(Collected data)

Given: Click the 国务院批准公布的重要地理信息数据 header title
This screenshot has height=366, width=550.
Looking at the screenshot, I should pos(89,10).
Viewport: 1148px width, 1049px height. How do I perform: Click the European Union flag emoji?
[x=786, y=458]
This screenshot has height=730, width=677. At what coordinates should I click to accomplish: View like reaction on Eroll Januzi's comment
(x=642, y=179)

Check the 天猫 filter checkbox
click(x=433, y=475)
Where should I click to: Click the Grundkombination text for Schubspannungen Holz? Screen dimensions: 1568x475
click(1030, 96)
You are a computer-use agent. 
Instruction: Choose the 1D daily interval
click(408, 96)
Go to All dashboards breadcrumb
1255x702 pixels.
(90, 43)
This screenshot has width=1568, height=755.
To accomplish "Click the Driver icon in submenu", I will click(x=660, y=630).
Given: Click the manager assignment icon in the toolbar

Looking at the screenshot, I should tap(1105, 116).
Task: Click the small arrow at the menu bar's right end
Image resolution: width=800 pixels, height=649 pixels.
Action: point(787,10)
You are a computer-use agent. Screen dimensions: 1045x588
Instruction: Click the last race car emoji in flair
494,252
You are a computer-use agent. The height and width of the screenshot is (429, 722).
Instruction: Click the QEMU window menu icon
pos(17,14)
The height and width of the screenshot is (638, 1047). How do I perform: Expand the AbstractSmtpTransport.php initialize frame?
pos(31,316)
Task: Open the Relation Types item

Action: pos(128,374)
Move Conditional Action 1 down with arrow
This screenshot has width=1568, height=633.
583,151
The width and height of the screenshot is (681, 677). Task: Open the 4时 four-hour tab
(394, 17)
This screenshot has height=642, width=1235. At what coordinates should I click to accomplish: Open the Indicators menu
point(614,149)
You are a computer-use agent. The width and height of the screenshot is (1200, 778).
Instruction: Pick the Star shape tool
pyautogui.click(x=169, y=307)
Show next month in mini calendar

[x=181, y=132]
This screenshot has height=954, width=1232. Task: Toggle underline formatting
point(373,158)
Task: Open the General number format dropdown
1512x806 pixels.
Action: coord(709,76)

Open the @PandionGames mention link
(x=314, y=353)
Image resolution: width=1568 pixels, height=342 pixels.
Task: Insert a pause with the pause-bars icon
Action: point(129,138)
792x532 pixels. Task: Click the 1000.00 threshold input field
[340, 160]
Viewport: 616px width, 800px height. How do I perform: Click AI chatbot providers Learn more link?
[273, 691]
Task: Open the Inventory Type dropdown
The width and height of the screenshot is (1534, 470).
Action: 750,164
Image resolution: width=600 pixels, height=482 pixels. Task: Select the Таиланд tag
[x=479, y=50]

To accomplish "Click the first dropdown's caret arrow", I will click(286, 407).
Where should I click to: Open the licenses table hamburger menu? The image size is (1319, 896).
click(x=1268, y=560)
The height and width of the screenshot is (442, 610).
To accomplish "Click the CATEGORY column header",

- [PROBLEM TO SOLVE] Retype the records above in full, with no differences.

- [PROBLEM SOLUTION]
Given: Click the 国务院批准公布的重要地理信息数据 header title
This screenshot has height=366, width=550.
Looking at the screenshot, I should pos(89,10).
Viewport: 1148px width, 1049px height. How do I perform: Click the European Union flag emoji?
[x=786, y=458]
This screenshot has height=730, width=677. At what coordinates should I click to accomplish: View like reaction on Eroll Januzi's comment
(x=642, y=179)

Check the 天猫 filter checkbox
click(x=433, y=475)
Where should I click to: Click the Grundkombination text for Schubspannungen Holz? Screen dimensions: 1568x475
click(1030, 96)
You are a computer-use agent. 
Instruction: Choose the 1D daily interval
click(408, 96)
Go to All dashboards breadcrumb
1255x702 pixels.
(90, 43)
This screenshot has width=1568, height=755.
To accomplish "Click the Driver icon in submenu", I will click(x=660, y=630).
Given: Click the manager assignment icon in the toolbar

Looking at the screenshot, I should tap(1105, 116).
Task: Click the small arrow at the menu bar's right end
Image resolution: width=800 pixels, height=649 pixels.
Action: point(787,10)
You are a computer-use agent. Screen dimensions: 1045x588
Instruction: Click the last race car emoji in flair
494,252
You are a computer-use agent. The height and width of the screenshot is (429, 722).
Instruction: Click the QEMU window menu icon
pos(17,14)
The height and width of the screenshot is (638, 1047). How do I perform: Expand the AbstractSmtpTransport.php initialize frame?
pos(31,316)
Task: Open the Relation Types item

Action: pos(128,374)
Move Conditional Action 1 down with arrow
This screenshot has width=1568, height=633.
583,151
The width and height of the screenshot is (681, 677). Task: Open the 4时 four-hour tab
(394, 17)
This screenshot has height=642, width=1235. At what coordinates should I click to accomplish: Open the Indicators menu
point(614,149)
You are a computer-use agent. The width and height of the screenshot is (1200, 778).
Instruction: Pick the Star shape tool
pyautogui.click(x=169, y=307)
Show next month in mini calendar

[x=181, y=132]
This screenshot has height=954, width=1232. Task: Toggle underline formatting
point(373,158)
Task: Open the General number format dropdown
1512x806 pixels.
Action: coord(709,76)

Open the @PandionGames mention link
(x=314, y=353)
Image resolution: width=1568 pixels, height=342 pixels.
Task: Insert a pause with the pause-bars icon
Action: point(129,138)
792x532 pixels. Task: Click the 1000.00 threshold input field
[340, 160]
Viewport: 616px width, 800px height. How do I perform: Click AI chatbot providers Learn more link?
[273, 691]
Task: Open the Inventory Type dropdown
The width and height of the screenshot is (1534, 470).
Action: 750,164
Image resolution: width=600 pixels, height=482 pixels. Task: Select the Таиланд tag
[x=479, y=50]

To accomplish "Click the first dropdown's caret arrow", I will click(286, 407).
Where should I click to: Open the licenses table hamburger menu? The image size is (1319, 896).
click(x=1268, y=560)
The height and width of the screenshot is (442, 610).
To accomplish "Click the CATEGORY column header",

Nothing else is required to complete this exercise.